Worktree Isolation
Subagents can run in an isolated git worktree (a separate working directory tied to the same repo) so their changes don't affect the parent's working tree. Specified via the isolation: 'worktree' parameter on the Agent tool.
Worktree isolation is letting a contractor work on the spare bedroom (separate worktree) — they can paint it any color. If you don't like it, you close the door and never go back. Works only because the rest of the house is unaffected.
When isolation: 'worktree' is set, the harness creates a temporary worktree on a new branch, the subagent operates there, and the result includes the worktree path and branch name. If the subagent makes no changes, the worktree is auto-cleaned. Useful for risky exploratory work — refactor experiments, dependency upgrades, parallel test runs — where you want the option to keep or discard the entire result.
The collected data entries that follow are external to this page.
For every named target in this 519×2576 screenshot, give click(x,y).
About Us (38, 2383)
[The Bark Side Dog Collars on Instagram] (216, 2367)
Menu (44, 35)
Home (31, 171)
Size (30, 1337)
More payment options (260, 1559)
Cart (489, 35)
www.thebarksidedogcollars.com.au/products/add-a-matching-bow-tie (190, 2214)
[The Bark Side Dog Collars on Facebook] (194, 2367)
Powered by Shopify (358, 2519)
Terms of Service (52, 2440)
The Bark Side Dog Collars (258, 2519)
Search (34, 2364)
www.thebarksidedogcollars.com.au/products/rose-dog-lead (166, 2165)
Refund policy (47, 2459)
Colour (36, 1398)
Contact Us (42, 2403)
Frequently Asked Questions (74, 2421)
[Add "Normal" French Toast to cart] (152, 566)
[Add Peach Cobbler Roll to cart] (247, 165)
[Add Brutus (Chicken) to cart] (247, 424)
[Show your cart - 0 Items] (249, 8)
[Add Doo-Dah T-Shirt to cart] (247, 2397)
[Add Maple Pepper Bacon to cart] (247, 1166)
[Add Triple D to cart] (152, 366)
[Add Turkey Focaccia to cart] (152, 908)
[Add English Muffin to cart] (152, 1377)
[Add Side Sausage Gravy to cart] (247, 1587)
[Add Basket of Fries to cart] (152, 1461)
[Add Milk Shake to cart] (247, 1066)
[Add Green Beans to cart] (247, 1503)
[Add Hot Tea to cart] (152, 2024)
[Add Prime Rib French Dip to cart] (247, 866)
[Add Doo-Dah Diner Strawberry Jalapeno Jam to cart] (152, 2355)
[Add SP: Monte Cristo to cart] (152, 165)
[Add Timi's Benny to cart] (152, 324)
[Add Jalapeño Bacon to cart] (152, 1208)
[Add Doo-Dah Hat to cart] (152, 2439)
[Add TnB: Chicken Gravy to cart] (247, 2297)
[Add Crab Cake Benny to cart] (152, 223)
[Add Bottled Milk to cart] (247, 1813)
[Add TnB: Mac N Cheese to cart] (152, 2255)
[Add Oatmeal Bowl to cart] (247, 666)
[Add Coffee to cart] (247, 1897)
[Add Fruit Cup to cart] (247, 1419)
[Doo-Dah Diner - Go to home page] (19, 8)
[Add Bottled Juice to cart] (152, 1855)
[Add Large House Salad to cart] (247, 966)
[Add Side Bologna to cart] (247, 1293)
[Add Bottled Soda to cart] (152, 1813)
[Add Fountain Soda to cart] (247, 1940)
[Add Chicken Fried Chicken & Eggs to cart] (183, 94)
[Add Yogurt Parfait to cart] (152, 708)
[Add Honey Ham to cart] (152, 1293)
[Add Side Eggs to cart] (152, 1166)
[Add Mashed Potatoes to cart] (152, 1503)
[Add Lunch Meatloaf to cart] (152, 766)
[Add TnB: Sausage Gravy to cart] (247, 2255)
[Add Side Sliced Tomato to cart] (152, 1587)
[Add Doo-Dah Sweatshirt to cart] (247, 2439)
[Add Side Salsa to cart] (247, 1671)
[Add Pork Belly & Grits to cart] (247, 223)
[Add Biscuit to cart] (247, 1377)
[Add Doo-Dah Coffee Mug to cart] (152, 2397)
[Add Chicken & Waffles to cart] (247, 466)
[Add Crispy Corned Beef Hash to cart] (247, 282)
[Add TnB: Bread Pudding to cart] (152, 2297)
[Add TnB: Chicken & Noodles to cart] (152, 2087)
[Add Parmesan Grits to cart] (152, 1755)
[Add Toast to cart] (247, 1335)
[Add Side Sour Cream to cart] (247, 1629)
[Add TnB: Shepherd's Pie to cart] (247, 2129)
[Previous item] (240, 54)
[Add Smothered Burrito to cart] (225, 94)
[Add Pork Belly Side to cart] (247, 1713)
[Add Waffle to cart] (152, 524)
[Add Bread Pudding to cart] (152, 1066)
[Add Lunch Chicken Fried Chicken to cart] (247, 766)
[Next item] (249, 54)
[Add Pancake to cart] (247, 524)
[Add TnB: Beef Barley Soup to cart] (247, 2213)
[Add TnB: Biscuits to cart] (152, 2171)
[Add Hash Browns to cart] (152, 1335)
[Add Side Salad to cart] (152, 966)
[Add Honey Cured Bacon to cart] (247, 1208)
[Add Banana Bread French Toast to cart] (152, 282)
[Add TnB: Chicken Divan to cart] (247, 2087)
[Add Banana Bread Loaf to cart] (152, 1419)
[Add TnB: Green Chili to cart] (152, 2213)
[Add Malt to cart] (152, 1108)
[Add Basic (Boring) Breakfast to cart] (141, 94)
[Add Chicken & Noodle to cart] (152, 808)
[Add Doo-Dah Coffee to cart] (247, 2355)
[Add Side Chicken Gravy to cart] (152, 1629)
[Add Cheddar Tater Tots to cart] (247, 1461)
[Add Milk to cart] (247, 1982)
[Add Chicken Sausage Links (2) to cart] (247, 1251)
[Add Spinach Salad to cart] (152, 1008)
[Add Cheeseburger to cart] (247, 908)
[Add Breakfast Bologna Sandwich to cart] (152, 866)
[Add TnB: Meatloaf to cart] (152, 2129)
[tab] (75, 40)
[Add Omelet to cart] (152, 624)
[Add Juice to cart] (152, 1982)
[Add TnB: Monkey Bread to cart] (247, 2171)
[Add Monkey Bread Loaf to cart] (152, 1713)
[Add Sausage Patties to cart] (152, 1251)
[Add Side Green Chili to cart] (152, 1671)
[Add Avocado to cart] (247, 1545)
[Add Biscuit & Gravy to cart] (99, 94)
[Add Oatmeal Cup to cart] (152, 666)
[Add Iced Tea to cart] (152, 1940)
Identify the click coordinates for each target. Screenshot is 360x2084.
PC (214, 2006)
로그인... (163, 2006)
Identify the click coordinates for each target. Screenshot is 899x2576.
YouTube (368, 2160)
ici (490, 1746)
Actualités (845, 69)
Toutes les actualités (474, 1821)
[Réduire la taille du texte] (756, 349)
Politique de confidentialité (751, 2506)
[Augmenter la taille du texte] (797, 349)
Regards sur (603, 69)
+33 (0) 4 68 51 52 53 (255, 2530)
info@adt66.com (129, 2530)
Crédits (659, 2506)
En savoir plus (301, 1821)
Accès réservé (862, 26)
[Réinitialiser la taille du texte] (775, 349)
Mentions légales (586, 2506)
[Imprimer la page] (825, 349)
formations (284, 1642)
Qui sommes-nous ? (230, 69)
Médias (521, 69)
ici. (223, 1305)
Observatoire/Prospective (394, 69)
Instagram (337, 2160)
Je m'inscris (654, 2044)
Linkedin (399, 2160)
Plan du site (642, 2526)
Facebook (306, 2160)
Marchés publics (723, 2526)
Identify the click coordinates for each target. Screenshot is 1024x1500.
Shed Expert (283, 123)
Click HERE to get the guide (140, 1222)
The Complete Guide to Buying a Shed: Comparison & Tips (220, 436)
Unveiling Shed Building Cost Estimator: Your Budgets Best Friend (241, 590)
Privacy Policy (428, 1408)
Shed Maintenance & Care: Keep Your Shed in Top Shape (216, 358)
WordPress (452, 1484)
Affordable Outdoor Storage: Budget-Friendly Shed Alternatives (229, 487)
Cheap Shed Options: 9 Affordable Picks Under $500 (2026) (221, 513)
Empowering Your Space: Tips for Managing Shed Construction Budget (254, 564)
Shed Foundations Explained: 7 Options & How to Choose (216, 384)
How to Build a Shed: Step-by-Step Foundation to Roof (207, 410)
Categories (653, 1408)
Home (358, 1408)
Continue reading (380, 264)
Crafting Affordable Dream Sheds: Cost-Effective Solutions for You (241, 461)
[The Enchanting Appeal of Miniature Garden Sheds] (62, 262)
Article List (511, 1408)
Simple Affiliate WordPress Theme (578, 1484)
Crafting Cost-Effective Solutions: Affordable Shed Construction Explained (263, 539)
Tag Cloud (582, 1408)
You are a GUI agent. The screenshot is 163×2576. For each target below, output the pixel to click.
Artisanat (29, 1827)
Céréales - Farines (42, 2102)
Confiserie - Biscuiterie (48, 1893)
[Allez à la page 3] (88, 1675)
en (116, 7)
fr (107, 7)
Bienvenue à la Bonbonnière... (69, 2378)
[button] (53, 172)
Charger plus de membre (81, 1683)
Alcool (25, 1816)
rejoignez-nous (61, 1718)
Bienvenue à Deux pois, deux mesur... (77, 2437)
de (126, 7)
Worktree isolation is git's worktree feature underneath — same .git directory, different working tree. This means the subagent sees the same git history but commits go to a separate branch. Disk cost: a full checkout per worktree, which adds up fast for monorepos. Cleanup: the parent should delete worktrees after merging or discarding. Worktree isolation pairs well with parallel agents — three agents trying three different approaches to the same problem, in three separate worktrees, none stepping on each other. Limitations: not all tools respect cwd — Bash commands need explicit cd or absolute paths; some MCP servers operate on the original directory.
Worktree isolation gives a subagent its own branch and working directory so its changes don't pollute the parent's tree. I use it for risky or exploratory work — try three refactor approaches in parallel, keep the best, discard the rest. The harness cleans up empty worktrees automatically; non-empty ones stay around for me to merge or delete. The catch is disk usage in monorepos and that not all tools handle cwd correctly — I prefer absolute paths in worktree-bound subagents.
Forgetting to clean up. Worktrees with abandoned changes accumulate over weeks and burn disk. A periodic 'git worktree list' + cleanup is worth automating.